▶ **Verilen Görev 1**:
Aşağıdaki (a), (b) ve (c) ifadelerinin tarih okumaya başlamayı anlatan metinle uyuşup uyuşmadığını belirtiniz. Her biri için evet ya da hayır deyip kararı belirleyen sözleri metinden aynen aktarınız.
(a) Metni anlatan kişi, tarih okumaya 2008’de başladığını düşünmektedir.
(b) Modern Türkiye’nin Doğuşu kitabını anlatıcının eline Bernard Lewis tutuşturmuştur.
(c) Metni anlatan kişi 1988’de doğmuştur.

▶ **Çıkarılan Metin**:

Feroz Ahmad'i nasıl bilirdiniz?


Tarih okumaya ne zaman başladım diye düşünüyorum. Sanırım 2008’de. Hiç şüphesiz öncesinde tarihin farklı dönemleri ve isimleri hakkında okuduğum metinler vardı. Ama bunlar tarih okumak şeklindeki entelektüel pratiğin miladı olmayı hak edecek uğraşlar değildi. Neydi 2008’i milat kılan? Ankara’ya gidişimin ikinci yılı, Fayrap’ta yazmaya başlamamın ilk zamanlarıydı. Benim için bir fakülte olan uzun yürüyüşlerimizin birinde yolumuz kitapçıya düştü. Hakan Arslanbenzer, Bernard Lewis’in 2007’de Tarih Kurumu’ndan çıkan kitabı Modern Türkiye’nin Doğuşu’nu elime tutuşturdu. Kitabı birkaç gün içinde bitirdim.

Bu kadar hızlı davranmam, şehre karışmaya ilişkin yazımda bahsettiğim nedenlerle açıklanabilir. Tüm nedenler arasında ilk sıraya kimlik meselesini yazmam gerekiyor. Şehre karışmak, kafa karışıklığıydı bir nevi. İlk defa kim olduğumu merak ediyordum. Babam şimdi anımsamadığım binbir sebeple Türkmen olduğumuzu söylerdi hep. İki komşu köyümüzün yörük olduğunu da ekleyerek uzun hikayeler anlatırdı. Kılıçtan dönme Müslümanlık, Hıdırellez, “Yonan gavurları,” “rahmetli Kenan Evren,” Kara Oğlan… Hafızamı ve okuyucunun sabrını zorlasam uzayıp gidecek olan bu listeden bende ne kaldı? Babamın yüz hatları dışında belli belirsiz imgeler.

Kim olduğum sorusu geçerliliğini koruyordu haliyle. 1988’de doğmuştum ama bir hayatım olduğunu söylemem imkansızdı. Hayatı önce şiirde, hemen peşinden tarihte aradığımı fark ediyorum şimdi. Kracauer’un tabiriyle “sondan bir önceki şeyler”i anlamak, yani Ankara’da ve o ândaki Murat’ı anlamak (Var etmek mi demeliyim?) için tarih okumaya başladım galiba. Dolayısıyla Modern Türkiye’nin Doğuşu’na gayet öznel bir doğuşun eşlik etmesini gözetiyordum.

▶ **Çalışma Malzemesi**:

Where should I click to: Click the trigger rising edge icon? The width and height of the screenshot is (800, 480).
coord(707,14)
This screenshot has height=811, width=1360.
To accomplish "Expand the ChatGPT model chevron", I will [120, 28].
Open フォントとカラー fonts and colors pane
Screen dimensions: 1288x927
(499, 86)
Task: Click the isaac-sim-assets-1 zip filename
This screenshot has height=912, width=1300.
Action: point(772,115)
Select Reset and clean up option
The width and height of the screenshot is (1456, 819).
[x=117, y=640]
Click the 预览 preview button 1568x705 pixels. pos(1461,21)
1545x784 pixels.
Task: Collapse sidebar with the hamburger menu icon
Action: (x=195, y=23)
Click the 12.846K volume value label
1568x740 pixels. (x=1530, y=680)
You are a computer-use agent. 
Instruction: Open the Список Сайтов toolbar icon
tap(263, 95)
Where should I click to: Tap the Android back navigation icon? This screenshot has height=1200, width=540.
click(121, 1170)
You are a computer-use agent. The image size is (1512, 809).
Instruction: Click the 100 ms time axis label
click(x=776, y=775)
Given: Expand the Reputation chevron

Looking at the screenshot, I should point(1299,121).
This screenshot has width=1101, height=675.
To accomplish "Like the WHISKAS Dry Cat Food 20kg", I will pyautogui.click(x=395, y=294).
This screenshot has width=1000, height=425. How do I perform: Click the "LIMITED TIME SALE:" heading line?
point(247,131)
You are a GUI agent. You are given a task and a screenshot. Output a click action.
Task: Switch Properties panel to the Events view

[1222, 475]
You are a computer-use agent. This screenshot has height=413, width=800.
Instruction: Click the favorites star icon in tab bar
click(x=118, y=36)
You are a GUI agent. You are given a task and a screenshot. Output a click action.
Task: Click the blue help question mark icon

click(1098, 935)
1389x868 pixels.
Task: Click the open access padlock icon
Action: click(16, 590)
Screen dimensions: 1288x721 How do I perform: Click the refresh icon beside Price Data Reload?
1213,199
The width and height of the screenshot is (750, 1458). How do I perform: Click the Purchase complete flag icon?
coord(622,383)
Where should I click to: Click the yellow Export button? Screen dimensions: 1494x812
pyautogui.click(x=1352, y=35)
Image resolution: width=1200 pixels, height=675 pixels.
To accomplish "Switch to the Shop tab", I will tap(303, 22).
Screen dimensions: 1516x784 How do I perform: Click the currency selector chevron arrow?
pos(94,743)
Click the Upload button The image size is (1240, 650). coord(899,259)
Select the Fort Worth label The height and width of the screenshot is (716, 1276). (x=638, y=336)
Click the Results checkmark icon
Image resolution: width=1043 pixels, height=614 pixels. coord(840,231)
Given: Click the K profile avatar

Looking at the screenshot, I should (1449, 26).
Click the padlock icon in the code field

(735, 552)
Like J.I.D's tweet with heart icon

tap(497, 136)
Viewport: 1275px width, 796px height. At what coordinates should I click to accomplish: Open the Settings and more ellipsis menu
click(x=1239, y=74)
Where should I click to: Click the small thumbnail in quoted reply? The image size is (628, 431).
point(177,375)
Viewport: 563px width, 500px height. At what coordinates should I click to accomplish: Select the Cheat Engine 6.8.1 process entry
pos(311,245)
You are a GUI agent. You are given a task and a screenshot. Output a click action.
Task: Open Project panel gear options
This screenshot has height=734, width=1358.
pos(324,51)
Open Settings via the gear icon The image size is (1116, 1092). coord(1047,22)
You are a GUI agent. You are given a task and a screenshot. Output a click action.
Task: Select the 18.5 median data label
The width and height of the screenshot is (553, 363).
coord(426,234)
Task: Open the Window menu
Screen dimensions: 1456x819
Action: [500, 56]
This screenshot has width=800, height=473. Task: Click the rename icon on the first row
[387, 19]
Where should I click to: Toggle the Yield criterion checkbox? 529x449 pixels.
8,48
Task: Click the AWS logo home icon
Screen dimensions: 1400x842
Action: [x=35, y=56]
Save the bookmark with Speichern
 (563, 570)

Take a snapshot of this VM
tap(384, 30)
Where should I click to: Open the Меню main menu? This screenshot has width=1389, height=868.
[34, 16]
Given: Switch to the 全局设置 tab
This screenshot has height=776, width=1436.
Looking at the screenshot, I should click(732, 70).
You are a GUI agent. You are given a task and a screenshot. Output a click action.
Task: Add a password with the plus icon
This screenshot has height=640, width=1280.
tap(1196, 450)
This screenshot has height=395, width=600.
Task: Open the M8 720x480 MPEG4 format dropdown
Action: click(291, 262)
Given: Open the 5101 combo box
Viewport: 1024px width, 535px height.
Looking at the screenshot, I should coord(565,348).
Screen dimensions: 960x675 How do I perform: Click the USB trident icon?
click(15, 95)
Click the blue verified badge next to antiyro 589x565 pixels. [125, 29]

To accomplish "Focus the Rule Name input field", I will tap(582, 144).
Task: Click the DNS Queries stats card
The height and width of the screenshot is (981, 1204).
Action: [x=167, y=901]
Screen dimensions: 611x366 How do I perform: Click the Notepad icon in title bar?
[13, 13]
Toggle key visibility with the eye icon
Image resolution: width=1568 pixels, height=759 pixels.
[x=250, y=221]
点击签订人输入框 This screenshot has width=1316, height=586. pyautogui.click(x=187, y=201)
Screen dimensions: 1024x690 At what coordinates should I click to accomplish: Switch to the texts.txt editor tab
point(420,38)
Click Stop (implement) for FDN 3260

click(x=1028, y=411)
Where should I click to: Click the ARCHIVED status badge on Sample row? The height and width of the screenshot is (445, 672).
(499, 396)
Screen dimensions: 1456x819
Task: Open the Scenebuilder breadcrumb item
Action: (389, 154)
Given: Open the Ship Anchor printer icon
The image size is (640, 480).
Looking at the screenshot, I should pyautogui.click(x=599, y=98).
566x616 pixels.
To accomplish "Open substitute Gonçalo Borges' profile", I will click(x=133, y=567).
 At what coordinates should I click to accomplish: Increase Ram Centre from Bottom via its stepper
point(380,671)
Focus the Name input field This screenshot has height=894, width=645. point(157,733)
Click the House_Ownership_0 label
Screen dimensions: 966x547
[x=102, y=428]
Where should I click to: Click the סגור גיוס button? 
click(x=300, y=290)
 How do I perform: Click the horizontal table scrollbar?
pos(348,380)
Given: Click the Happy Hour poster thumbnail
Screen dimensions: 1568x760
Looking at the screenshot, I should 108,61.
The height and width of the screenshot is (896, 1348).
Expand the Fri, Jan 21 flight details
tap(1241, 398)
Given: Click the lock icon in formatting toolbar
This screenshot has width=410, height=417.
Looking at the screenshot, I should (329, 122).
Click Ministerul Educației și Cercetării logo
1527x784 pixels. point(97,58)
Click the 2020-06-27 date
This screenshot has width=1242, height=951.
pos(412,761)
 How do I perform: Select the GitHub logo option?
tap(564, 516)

▶ **Verilen Görev 2**: Kayıtların ilk satırından başlayarak "[x=117, y=640]" ifadesinin geçtiği satıra kadar olan satırları, bu satır da dahil, "chevron" yerine "arrow" yazacak şekilde düzenleyiniz. Geri kalan her şeyi değiştirmeden bırakınız ve yalnızca bu satırları veriniz.

▶ **Cevap 1**:
(a) Evet: "Tarih okumaya ne zaman başladım diye düşünüyorum. Sanırım 2008’de."
(b) Hayır: "Hakan Arslanbenzer, Bernard Lewis’in 2007’de Tarih Kurumu’ndan çıkan kitabı Modern Türkiye’nin Doğuşu’nu elime tutuşturdu."
(c) Evet: "1988’de doğmuştum ama bir hayatım olduğunu söylemem imkansızdı."

▶ **Cevap 2**:
Where should I click to: Click the trigger rising edge icon? The width and height of the screenshot is (800, 480).
coord(707,14)
This screenshot has height=811, width=1360.
To accomplish "Expand the ChatGPT model arrow", I will [120, 28].
Open フォントとカラー fonts and colors pane
Screen dimensions: 1288x927
(499, 86)
Task: Click the isaac-sim-assets-1 zip filename
This screenshot has height=912, width=1300.
Action: point(772,115)
Select Reset and clean up option
The width and height of the screenshot is (1456, 819).
[x=117, y=640]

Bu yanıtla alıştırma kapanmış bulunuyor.